High-definition televisions are available in three primary resolutions: 720p,1080i and 1080p. Understanding the differences between each type of resolution will allow you to make the best decision when you decide to buy a new high-definition television.
Resolution and Scan
The resolution of a television determines the quality of image it is capable of producing. The numbers 720 and 1080 represent the amount of scan lines, or pixels, that the television uses to produce a picture. The more lines, the higher the picture quality. The letters “p” and “i” represent the type of scan technique the television is programmed to use. A progressive scan television refreshes each scan line in numerical order every 60th of a second. An interlaced scan refreshes each scan line alternately every 30th of a second. Progressive scanning results in a smoother, more detailed image quality than interlaced scanning.

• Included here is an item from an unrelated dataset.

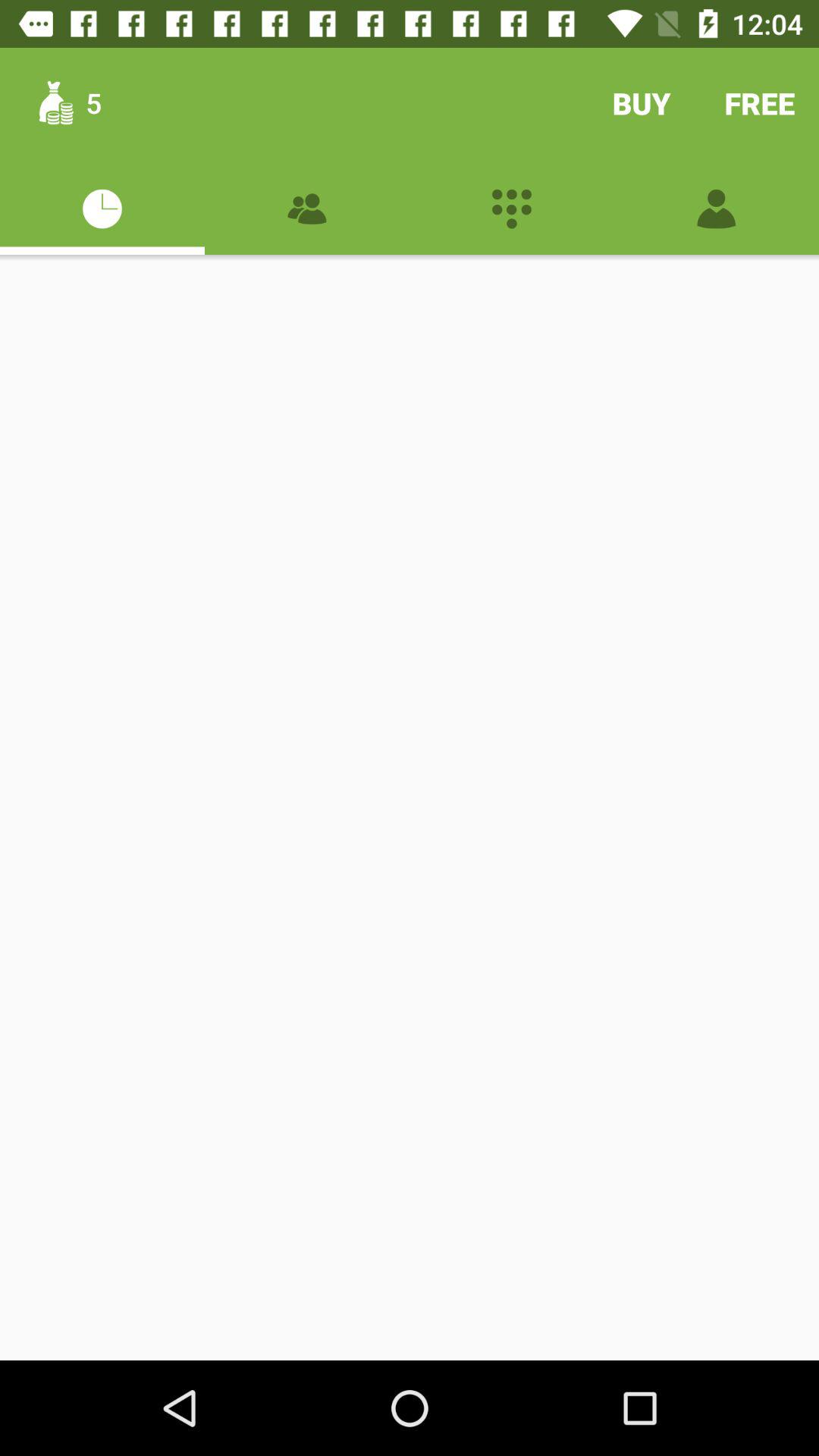
press the item at the center (409, 807)
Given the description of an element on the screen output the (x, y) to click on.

The cost of a television usually increases as the resolution quality increases. Typically, a 720p resolution television will cost less than a television with 1080i resolution. A television with 1080p resolution will be the most expensive type, given that all other specifications are the same.

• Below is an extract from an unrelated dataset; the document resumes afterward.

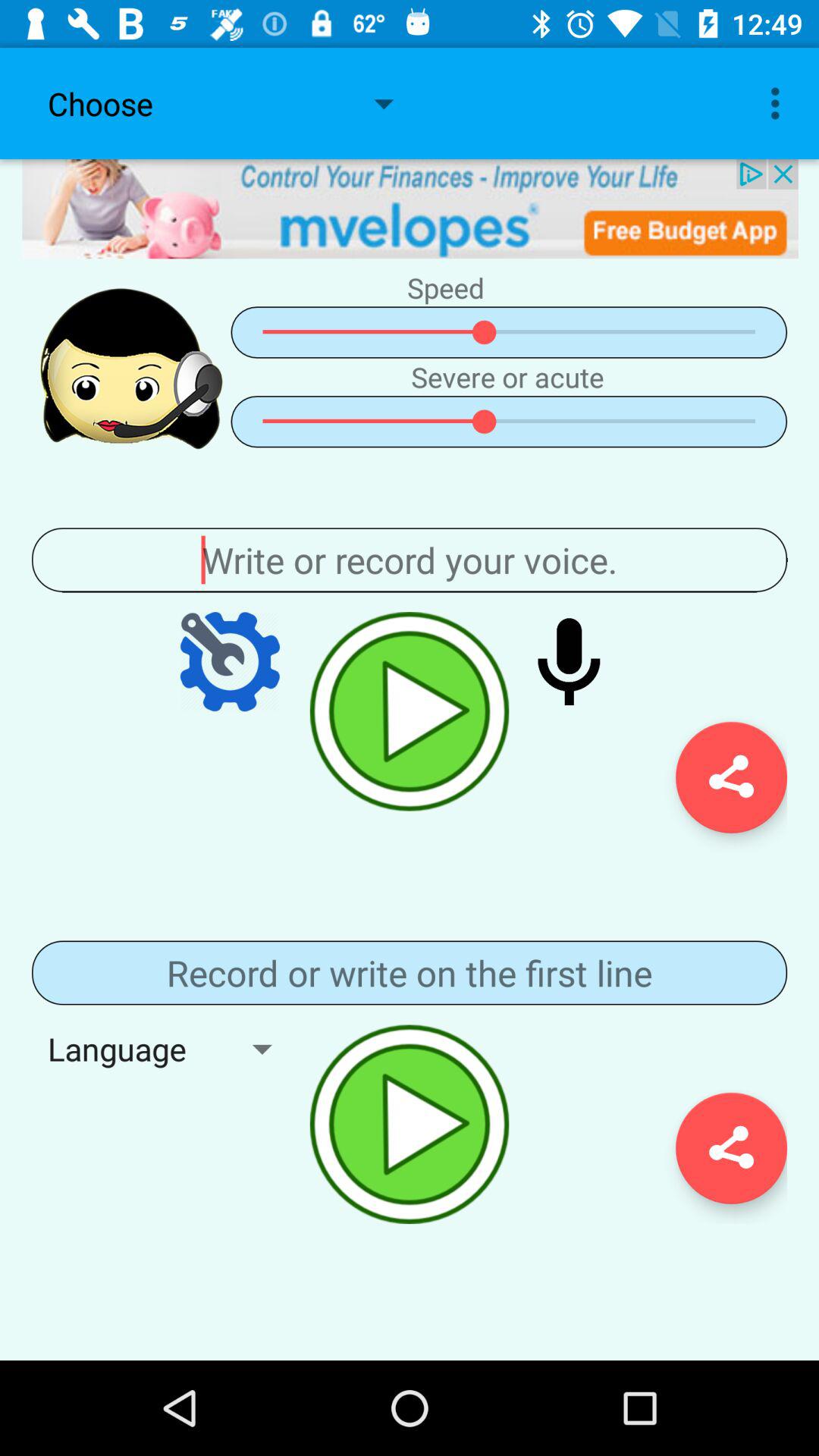
settings icon (731, 777)
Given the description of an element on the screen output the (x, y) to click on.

It is important to consider what level of high-definition you need. The 1080p resolution will produce the best images. However, the source of your entertainment must support this maximum resolution to benefit from the higher priced specification. Currently, only Xbox 360, PlayStation 3, Blu-ray players and select On-Demand video sources support 1080p. Also, note that a 1080p source will only display in the maximum resolution of the television on which it is displayed. For example, if you are playing a PlayStation 3 game with 1080p specifications on a 720p high-definition television, the game will be displayed in 720p.